As babies and perhaps even more so as adults, twins, triplets, quads, quints and even larger groups of multiples always attract interest. Are they really psychic? Do they still wear matching outfits? We’ve put these questions to three pairs of the 400 sets of twins and triplets currently signed up for the UAE’s first Multiples Festival, which runs from Friday March 23 to Saturday 24. It’s hot on the heels of their JBR PR stunt, which saw a flash mob of 15 sets of twins descend on The Walk on Friday March 2. The brainchild of long-term Dubai residents Nathalie Attar and Suman Manning, both 37 and mothers to twins and triplets respectively, Manning describes the festival as ‘a family weekend to bring together multiples of different ages, nationalities and backgrounds, and celebrate twin-ness’.

Manning, who runs a support group for parents of multiples, claims the duo decided to put together the event after bumping into a new twin ‘almost every day’, and explains the event will cater to multiples young and old. ‘There are lots of activities, for the kids – bouncy castles, face painting, art classes and so on, but there are also information stands and it’s going to be a place where parents can meet nurseries, insurance companies and others promoting their services.’

Of course, that’s not all. There will be up to 10 contests for multiples to enter, including youngest, oldest, and most and least alike. Importantly, there will also be a prize for the most deserving mother (to tie in with Mother’s Day). ‘We’re trying not to be biased, but we do hear some stories and it makes you think – it’s all about perspective. I just have to think about the lady who called us the other day to tell us about having both seven-year-old twins and six-year-old twins,’ Manning laughs. The event is open to all, regardless of whether you shared a womb, and promises to be interesting, welcoming and lots of fun.
Adults Dhs20, children Dhs10, family day ticket (two adults, three children) Dhs45, family weekend ticket Dhs70. Friday March 23-Saturday 24. 10am-6pm. Safa Park, (050 718 0747).

Twin clichés tested
We put the most oft-peddled stereotypes to three grown-up sets of twins.

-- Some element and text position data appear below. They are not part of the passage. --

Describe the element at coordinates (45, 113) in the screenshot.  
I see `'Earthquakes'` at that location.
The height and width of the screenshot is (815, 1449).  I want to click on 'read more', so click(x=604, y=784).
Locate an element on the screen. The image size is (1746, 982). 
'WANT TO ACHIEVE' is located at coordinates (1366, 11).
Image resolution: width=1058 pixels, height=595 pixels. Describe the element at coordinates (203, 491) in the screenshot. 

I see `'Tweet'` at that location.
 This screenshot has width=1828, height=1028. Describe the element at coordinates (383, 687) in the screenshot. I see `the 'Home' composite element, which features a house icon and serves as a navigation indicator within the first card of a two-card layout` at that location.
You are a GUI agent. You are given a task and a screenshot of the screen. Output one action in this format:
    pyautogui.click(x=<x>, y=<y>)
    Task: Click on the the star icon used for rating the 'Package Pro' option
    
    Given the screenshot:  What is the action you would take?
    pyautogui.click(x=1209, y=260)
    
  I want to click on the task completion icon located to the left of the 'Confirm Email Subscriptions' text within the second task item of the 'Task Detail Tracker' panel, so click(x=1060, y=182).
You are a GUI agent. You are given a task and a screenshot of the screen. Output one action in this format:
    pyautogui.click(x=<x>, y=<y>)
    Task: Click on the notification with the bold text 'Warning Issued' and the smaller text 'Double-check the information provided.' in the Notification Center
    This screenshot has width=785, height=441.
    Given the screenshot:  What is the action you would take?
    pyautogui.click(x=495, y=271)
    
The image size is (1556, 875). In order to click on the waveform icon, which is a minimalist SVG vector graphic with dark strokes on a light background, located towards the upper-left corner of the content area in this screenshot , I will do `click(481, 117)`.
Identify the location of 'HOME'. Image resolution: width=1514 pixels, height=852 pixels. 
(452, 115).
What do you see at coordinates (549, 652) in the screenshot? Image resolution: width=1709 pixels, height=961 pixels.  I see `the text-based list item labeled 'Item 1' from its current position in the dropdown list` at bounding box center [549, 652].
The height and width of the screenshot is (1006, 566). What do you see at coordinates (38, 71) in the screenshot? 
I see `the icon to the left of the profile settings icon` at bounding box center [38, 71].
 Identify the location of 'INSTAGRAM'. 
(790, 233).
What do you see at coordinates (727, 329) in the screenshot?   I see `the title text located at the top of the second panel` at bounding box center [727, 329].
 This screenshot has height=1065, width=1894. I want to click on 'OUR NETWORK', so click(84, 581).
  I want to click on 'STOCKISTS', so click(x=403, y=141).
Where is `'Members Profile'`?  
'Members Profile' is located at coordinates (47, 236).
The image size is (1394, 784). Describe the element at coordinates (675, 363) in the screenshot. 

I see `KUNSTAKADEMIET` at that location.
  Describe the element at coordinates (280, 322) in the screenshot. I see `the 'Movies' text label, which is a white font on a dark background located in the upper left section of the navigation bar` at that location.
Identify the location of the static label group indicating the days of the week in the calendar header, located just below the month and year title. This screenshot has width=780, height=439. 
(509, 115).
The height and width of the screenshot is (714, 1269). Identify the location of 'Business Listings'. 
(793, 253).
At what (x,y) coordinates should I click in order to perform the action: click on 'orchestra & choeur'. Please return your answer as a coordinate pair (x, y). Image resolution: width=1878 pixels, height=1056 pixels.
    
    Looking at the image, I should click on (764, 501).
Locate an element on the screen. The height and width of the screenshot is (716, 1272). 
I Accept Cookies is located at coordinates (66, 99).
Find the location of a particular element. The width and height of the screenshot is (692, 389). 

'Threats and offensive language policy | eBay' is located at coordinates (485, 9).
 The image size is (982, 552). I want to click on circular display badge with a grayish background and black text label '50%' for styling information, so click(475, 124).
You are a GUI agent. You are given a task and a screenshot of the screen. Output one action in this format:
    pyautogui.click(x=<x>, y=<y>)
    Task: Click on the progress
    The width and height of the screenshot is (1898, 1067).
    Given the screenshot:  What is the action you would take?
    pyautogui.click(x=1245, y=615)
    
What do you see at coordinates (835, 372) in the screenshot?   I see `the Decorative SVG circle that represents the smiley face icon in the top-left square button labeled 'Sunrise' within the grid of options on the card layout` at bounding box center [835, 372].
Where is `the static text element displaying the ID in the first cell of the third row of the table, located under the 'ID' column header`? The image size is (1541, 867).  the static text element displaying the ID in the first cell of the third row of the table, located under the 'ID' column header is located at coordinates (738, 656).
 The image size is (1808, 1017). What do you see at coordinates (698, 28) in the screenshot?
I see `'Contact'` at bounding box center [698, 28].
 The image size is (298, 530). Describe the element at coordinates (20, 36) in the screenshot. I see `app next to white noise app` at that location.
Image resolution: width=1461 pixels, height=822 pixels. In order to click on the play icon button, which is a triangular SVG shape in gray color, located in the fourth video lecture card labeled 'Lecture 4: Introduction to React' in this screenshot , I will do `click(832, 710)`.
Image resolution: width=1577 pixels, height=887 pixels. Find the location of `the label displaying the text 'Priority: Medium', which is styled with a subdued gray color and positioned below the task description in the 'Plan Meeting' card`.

Matching outfits: cute or cringe?
Orna and Fiona Theboul, 27, Irish-Moroccan, raised in the US
Fiona: I think dressing alike is cute for kids, but cringeworthy for adults. I can’t remember when our parents stopped dressing us alike, but we always had the same outfits in different colours – blue for me
and red for Orna. Some of the pictures are hilarious. Dressing identically should come with an age-appropriate warning!

Orna: Dressing alike is adorable when you’re younger as twins look alike, but are a unique novelty. Parents should let children choose their clothes as each twin should be able to develop their own style. Fi and I loved dressing alike but eventually grew out of it. We often still buy the same clothes, but wear them on different occasions and are always borrowing from each other. Sometimes we even come out of our separate houses dressed in similar outfits – but I make Fiona change when that happens! You can’t control who you look like but you can choose your image.

Are twins psychic?
Samir and Nabil Siddiqui, 32, American
Samir: Totally, all the time. While daily incidents may be coincidental, there are certain times when we communicate through a kind of ‘telepathy’. Nobody in the family wants us on the same team for a game of Taboo or Charades – most of the time we guess the answer with just the first couple of hints.

Nabil: I believe twins are psychic. We’ve had several instances where we’ve communicated through telepathy. It’s not like I force my thoughts on my twin, it’s an everyday thing that he’s singing the song I was just thinking of, or talking about something I just had in mind, or I start a topic and he finishes the sentence. Last week we went shopping separately and came back with the same pair of jeans. Our mum’s favourite story for everyone is anout how we got identical grades throughout school.

Common assumptions?
Khawla and Khulood AlRahma, 18, Emirati
Khawla: I think the first assumption is that there is one more copy of me. People immediately assume that I can feel Khulood even if she isn’t around.

They ask how people can tell the difference between us. We tell them that we don’t look particularly alike, and they keep staring.